▶ Required work:
Exactly the lines below from the line with "Tops (326, 99)" through the line with "[Play] (33, 1027)" must make up the answer, both ends included and pictures left out.

• • • • • • •

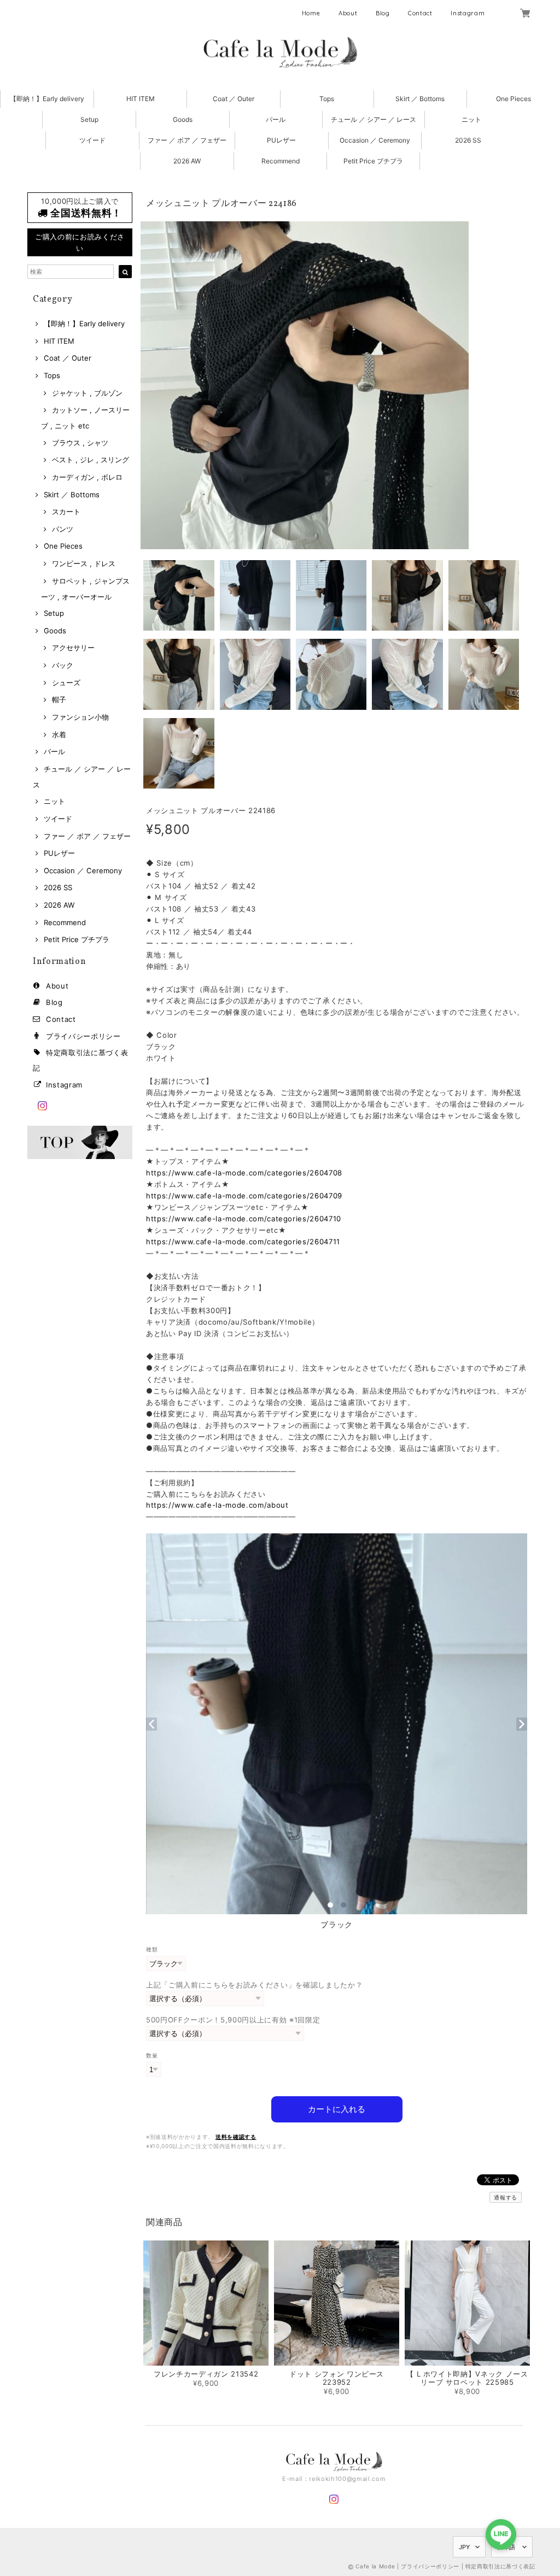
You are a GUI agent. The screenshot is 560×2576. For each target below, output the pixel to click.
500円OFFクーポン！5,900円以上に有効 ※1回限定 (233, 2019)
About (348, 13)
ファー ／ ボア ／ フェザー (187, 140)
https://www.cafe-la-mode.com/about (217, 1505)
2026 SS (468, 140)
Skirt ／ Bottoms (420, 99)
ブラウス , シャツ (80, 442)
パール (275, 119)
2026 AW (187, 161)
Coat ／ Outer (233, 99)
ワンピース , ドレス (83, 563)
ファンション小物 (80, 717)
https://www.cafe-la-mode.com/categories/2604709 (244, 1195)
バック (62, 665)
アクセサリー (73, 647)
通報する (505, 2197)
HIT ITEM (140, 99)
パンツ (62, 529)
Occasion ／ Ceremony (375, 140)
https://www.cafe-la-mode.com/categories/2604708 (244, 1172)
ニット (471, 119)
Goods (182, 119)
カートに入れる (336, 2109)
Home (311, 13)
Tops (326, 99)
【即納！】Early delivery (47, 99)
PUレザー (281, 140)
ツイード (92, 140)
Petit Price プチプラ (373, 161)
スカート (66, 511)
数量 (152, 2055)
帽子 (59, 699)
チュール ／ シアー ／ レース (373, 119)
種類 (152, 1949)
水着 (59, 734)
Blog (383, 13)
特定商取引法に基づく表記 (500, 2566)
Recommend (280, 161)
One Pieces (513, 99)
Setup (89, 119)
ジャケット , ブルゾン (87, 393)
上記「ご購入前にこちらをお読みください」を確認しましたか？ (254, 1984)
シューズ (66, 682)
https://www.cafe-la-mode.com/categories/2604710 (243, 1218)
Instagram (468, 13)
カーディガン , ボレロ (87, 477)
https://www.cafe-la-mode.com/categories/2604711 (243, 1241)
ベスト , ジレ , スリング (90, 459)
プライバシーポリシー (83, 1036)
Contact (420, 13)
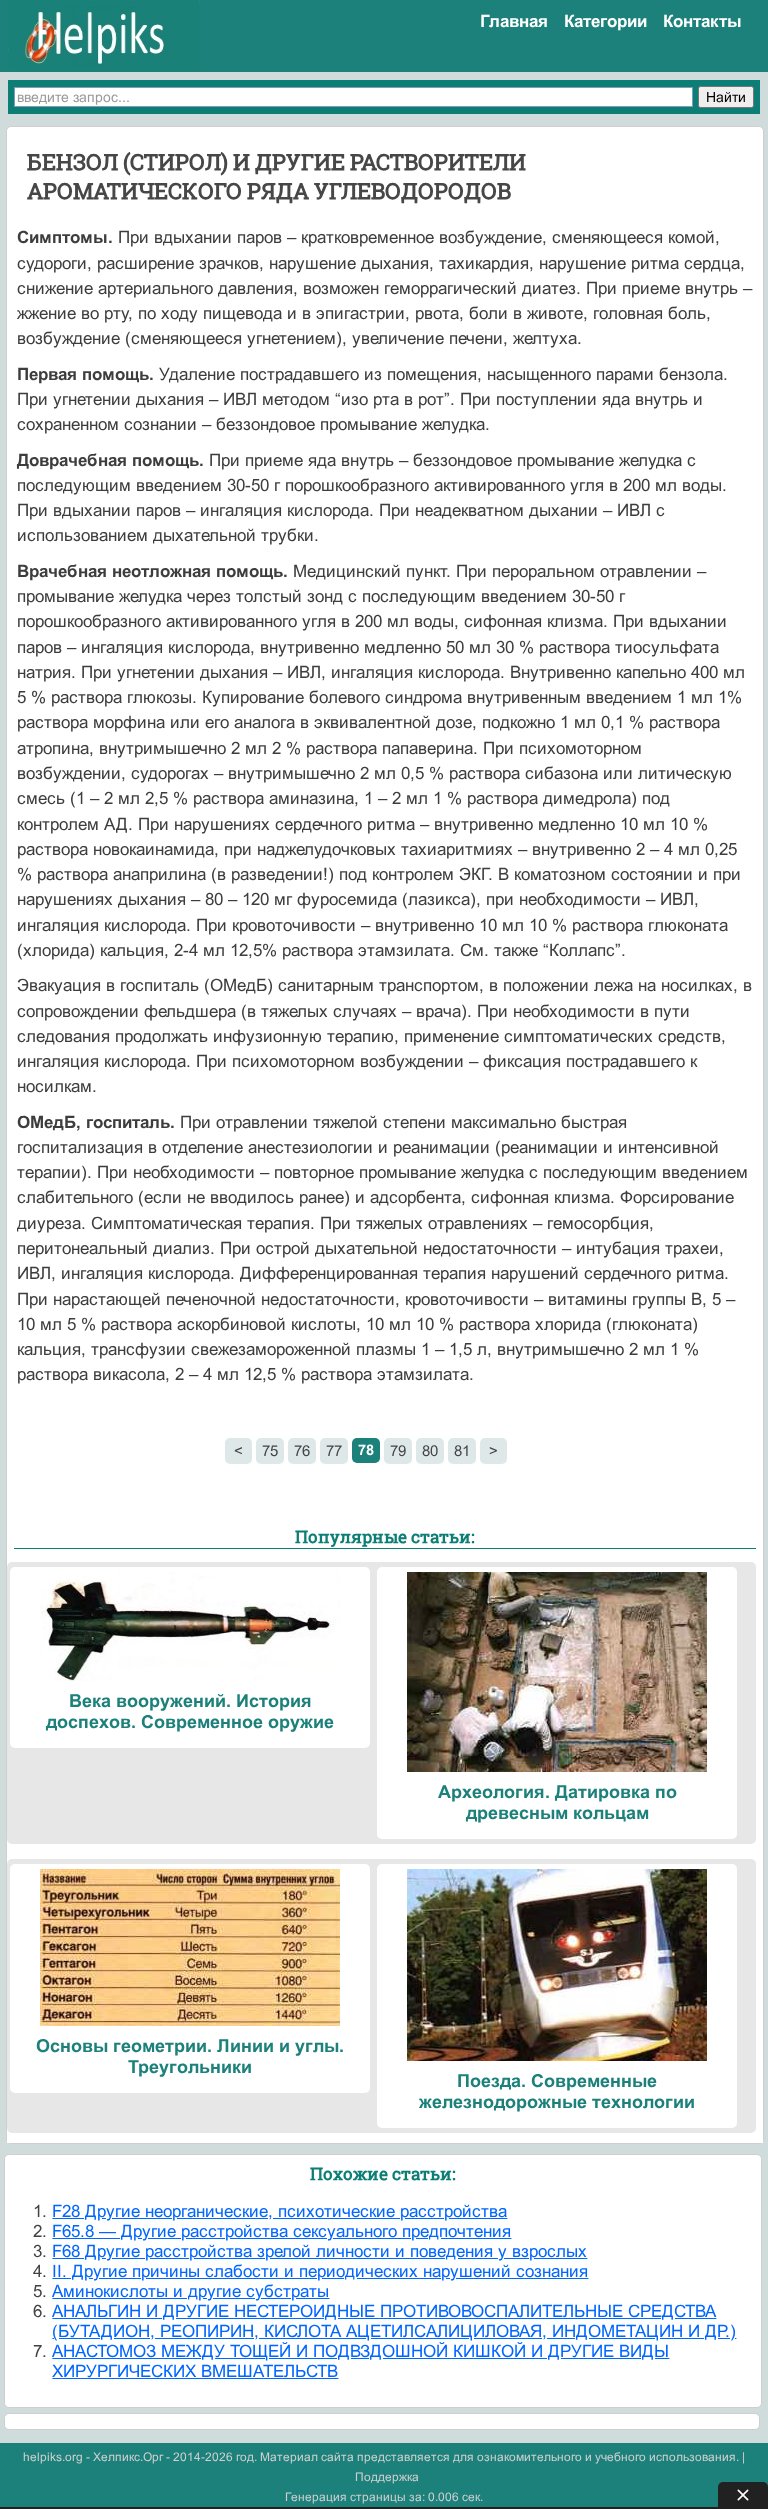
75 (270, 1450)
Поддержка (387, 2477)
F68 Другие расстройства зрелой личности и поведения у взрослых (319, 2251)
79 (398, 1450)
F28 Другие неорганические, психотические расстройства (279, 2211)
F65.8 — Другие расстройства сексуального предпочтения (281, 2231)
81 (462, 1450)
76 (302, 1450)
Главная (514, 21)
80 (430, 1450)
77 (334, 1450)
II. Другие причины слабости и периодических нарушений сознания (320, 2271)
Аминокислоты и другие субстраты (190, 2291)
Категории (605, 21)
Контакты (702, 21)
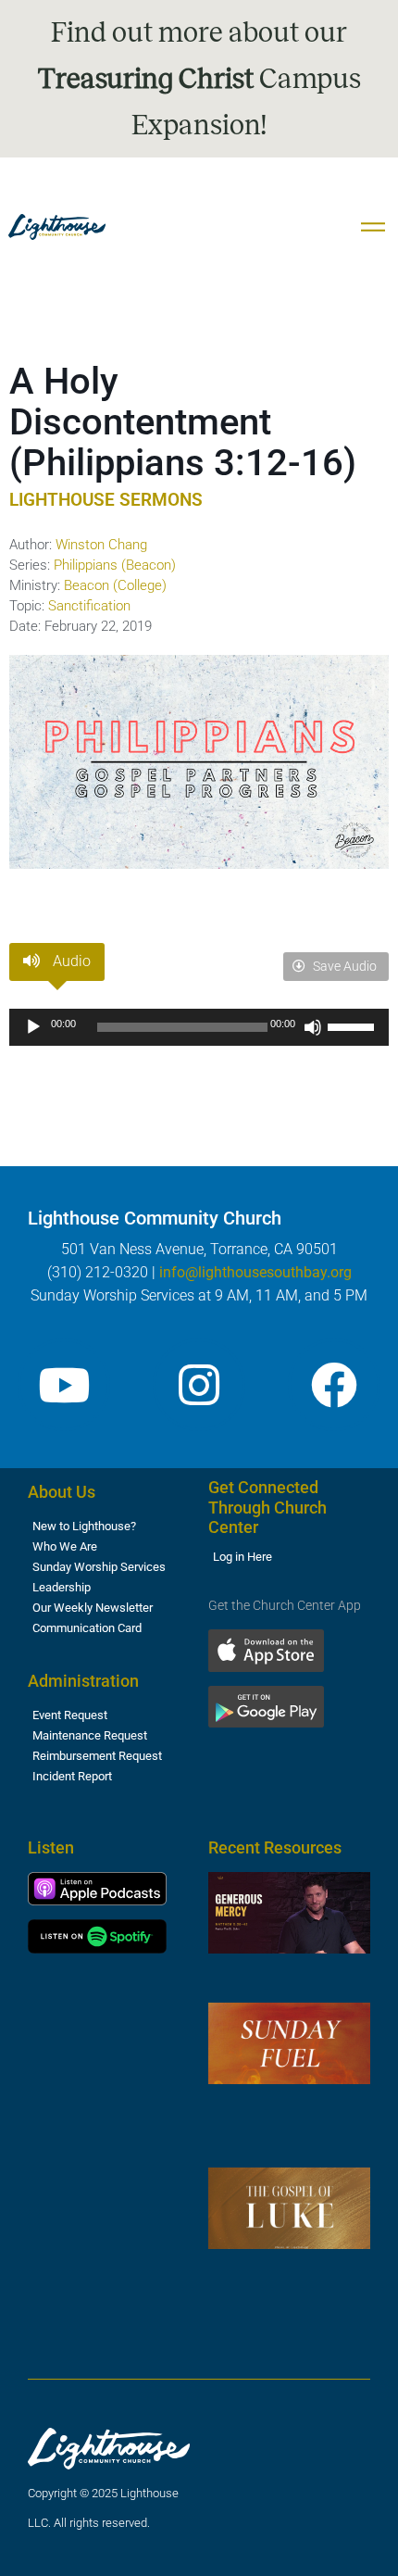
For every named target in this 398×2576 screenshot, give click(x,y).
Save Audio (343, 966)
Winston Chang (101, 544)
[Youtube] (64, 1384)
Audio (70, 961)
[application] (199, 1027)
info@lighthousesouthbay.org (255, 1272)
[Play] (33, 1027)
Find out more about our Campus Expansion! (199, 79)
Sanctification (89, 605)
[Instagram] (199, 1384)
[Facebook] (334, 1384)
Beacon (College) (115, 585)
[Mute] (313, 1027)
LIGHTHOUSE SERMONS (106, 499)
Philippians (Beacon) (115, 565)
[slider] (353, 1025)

• • • • • • •

▶ Reply:
Tops (326, 99)
【即納！】Early delivery (47, 99)
PUレザー (281, 140)
ツイード (92, 140)
Petit Price プチプラ (373, 161)
スカート (66, 511)
数量 (152, 2055)
帽子 (59, 699)
チュール ／ シアー ／ レース (373, 119)
種類 (152, 1949)
水着 (59, 734)
Blog (383, 13)
特定商取引法に基づく表記 (500, 2566)
Recommend (280, 161)
One Pieces (513, 99)
Setup (89, 119)
ジャケット , ブルゾン (87, 393)
上記「ご購入前にこちらをお読みください」を確認しましたか？ (254, 1984)
シューズ (66, 682)
https://www.cafe-la-mode.com/categories/2604710 (243, 1218)
Instagram (468, 13)
カーディガン , ボレロ (87, 477)
https://www.cafe-la-mode.com/categories/2604711 (243, 1241)
ベスト , ジレ , スリング (90, 459)
プライバシーポリシー (83, 1036)
Contact (420, 13)
75 (270, 1450)
Поддержка (387, 2477)
F68 Другие расстройства зрелой личности и поведения у взрослых (319, 2251)
79 (398, 1450)
F28 Другие неорганические, психотические расстройства (279, 2211)
F65.8 — Другие расстройства сексуального предпочтения (281, 2231)
81 (462, 1450)
76 (302, 1450)
Главная (514, 21)
80 (430, 1450)
77 (334, 1450)
II. Другие причины слабости и периодических нарушений сознания (320, 2271)
Аминокислоты и другие субстраты (190, 2291)
Категории (605, 21)
Контакты (702, 21)
For every named target in this 398×2576 screenshot, give click(x,y).
Save Audio (343, 966)
Winston Chang (101, 544)
[Youtube] (64, 1384)
Audio (70, 961)
[application] (199, 1027)
info@lighthousesouthbay.org (255, 1272)
[Play] (33, 1027)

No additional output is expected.